## [What is needed]
Text in the records must be reproduced exactly, and pictures must be skipped.

## [Material for this exercise]
※ ※ ※

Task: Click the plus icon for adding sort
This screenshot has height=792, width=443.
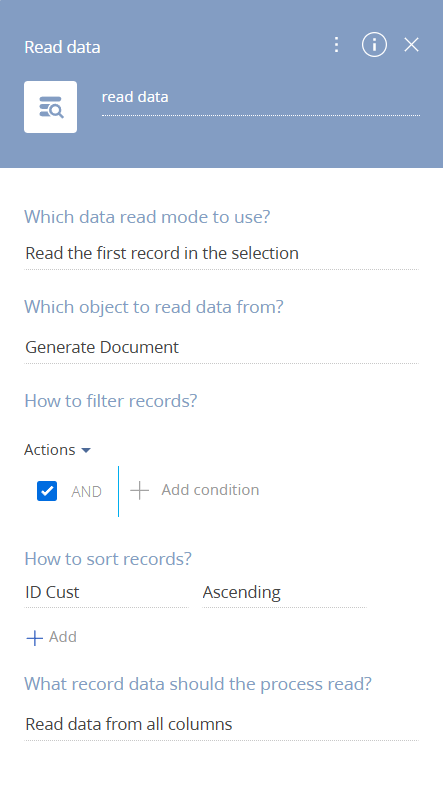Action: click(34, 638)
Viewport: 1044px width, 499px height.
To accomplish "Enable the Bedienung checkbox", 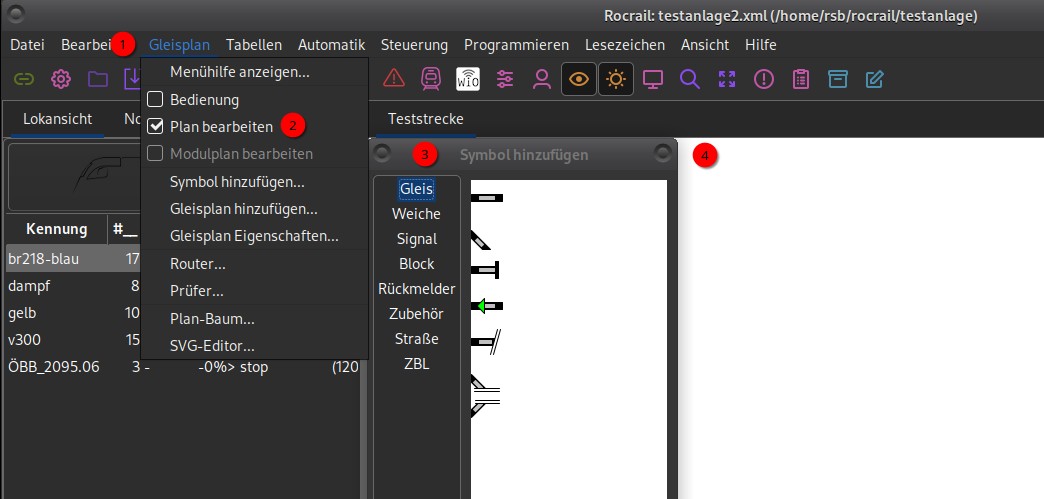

※ ※ ※

## [Expected output]
Task: Click the plus icon for adding sort
This screenshot has height=792, width=443.
Action: click(34, 638)
Viewport: 1044px width, 499px height.
To accomplish "Enable the Bedienung checkbox", 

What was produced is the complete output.